_Problem to work on_
Render each line of the material below as a row in a Markdown table with the columns Row and Line. Number the rows, skip blank lines, and omit the pictures.
● ● ● ●
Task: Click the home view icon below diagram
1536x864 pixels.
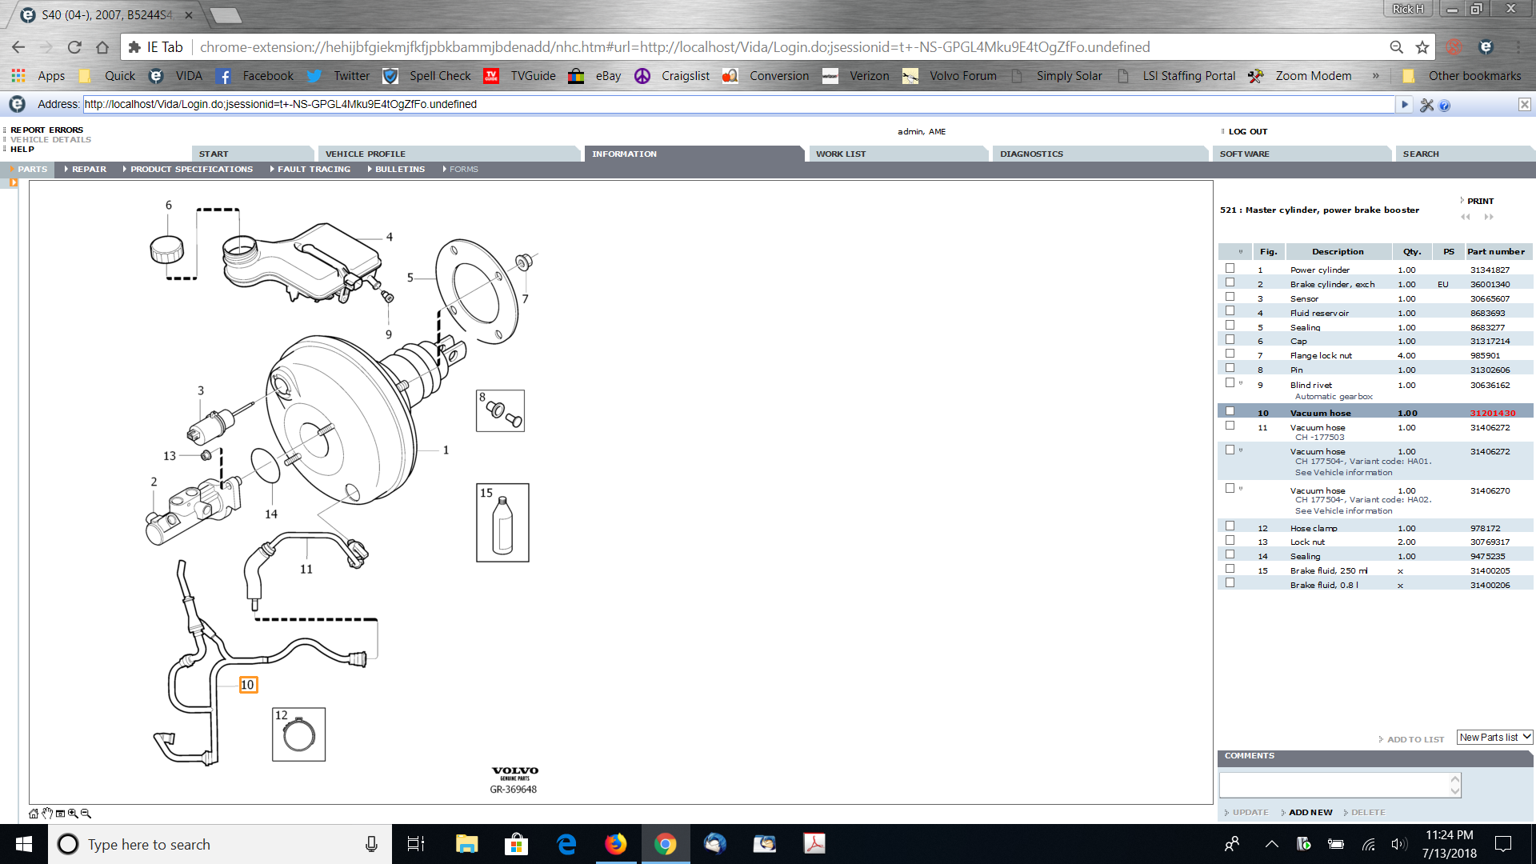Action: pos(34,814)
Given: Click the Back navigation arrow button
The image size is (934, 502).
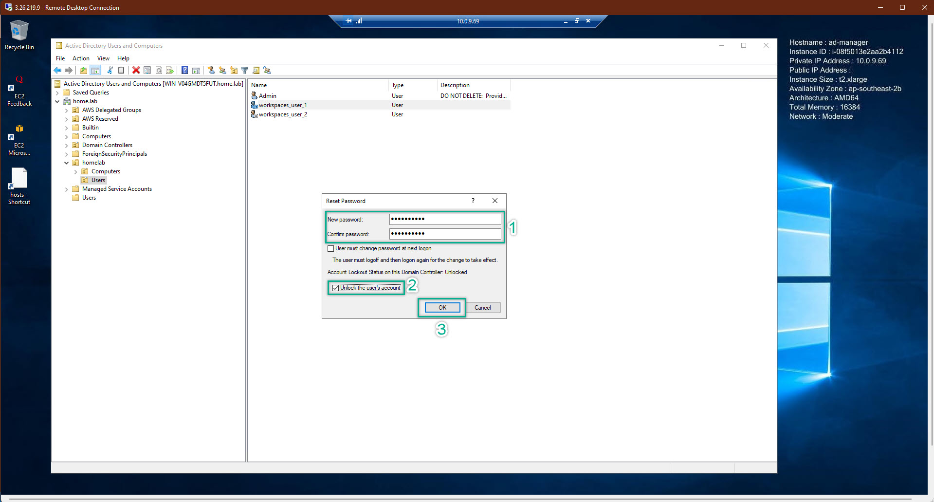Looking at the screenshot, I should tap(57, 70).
● ● ● ●
_Solution_
| Row | Line |
|---|---|
| 1 | Task: Click the home view icon below diagram |
| 2 | 1536x864 pixels. |
| 3 | Action: pos(34,814) |
| 4 | Given: Click the Back navigation arrow button |
| 5 | The image size is (934, 502). |
| 6 | Looking at the screenshot, I should tap(57, 70). |